» **WHAT TO PRODUCE**
Your reply should contain the whole listing below, repeated exactly, and no images.

» **EXCERPTED DATA**
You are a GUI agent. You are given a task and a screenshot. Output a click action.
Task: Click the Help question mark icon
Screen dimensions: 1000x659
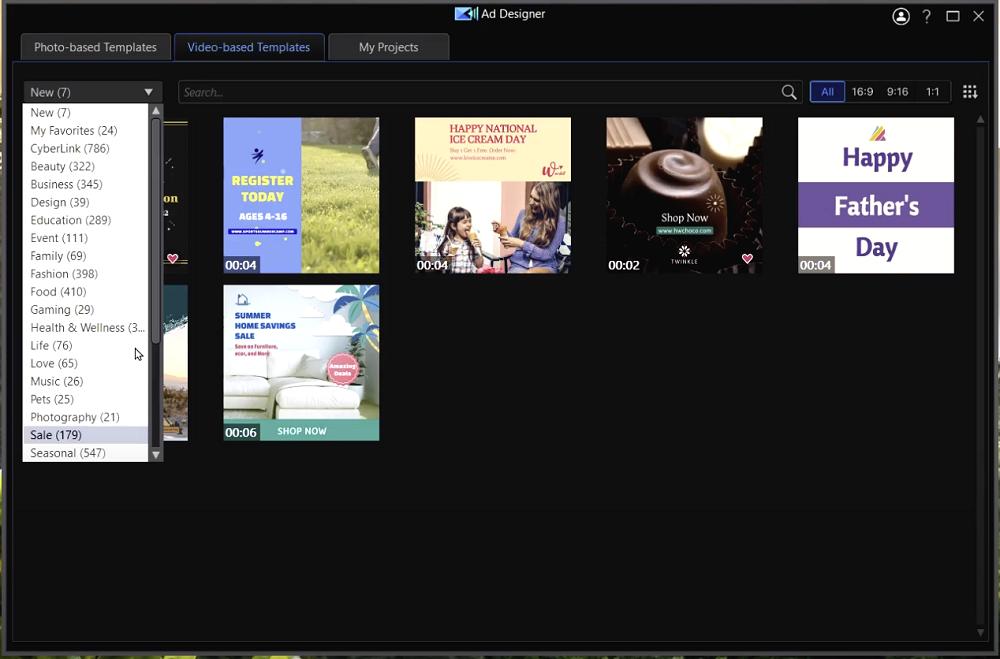pyautogui.click(x=926, y=16)
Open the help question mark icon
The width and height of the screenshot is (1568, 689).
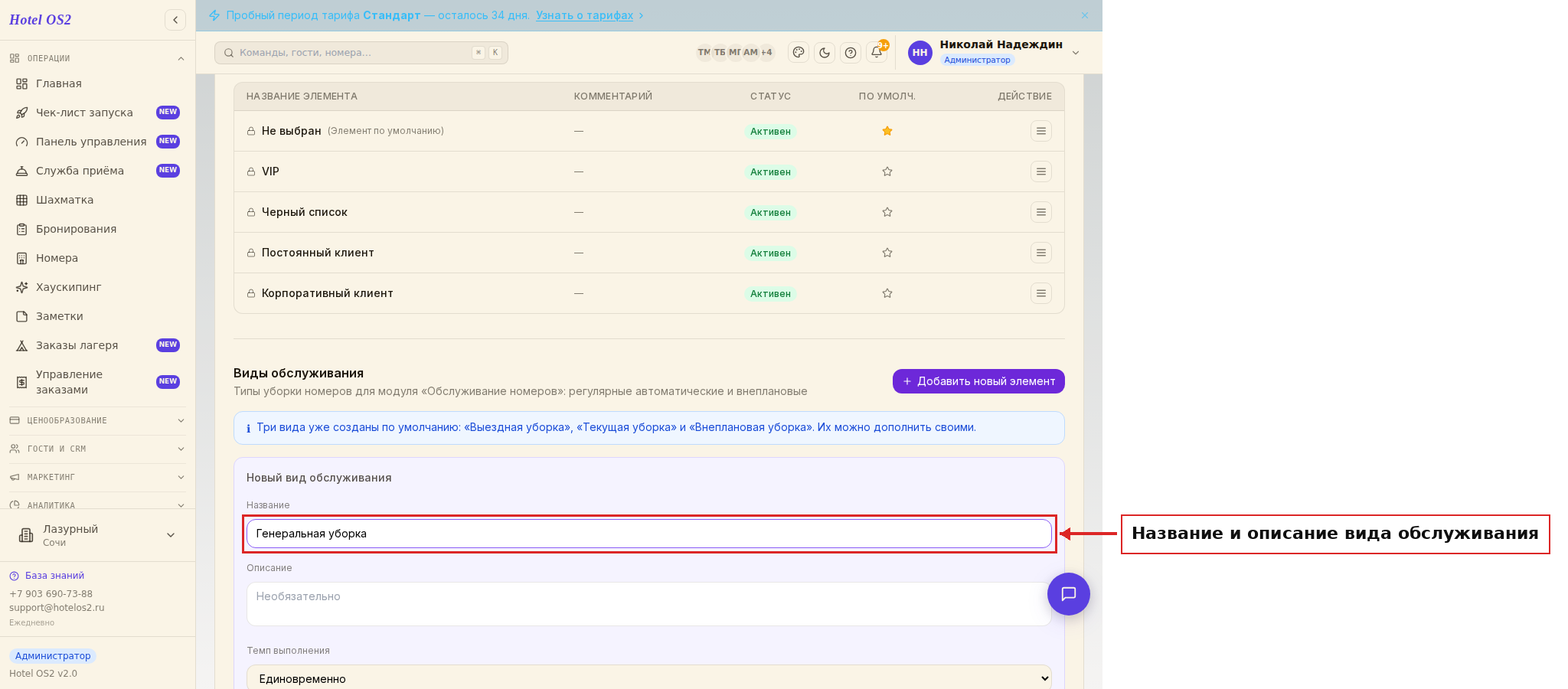tap(851, 53)
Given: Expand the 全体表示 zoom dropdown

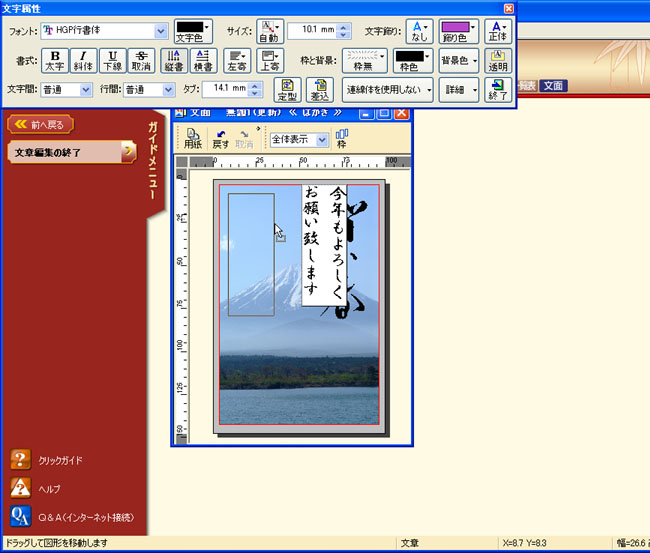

» **OUTPUT BELOW**
You are a GUI agent. You are given a task and a screenshot. Output a click action.
Task: Click the Help question mark icon
Screen dimensions: 1000x659
pyautogui.click(x=926, y=16)
Open the help question mark icon
The width and height of the screenshot is (1568, 689).
tap(851, 53)
Given: Expand the 全体表示 zoom dropdown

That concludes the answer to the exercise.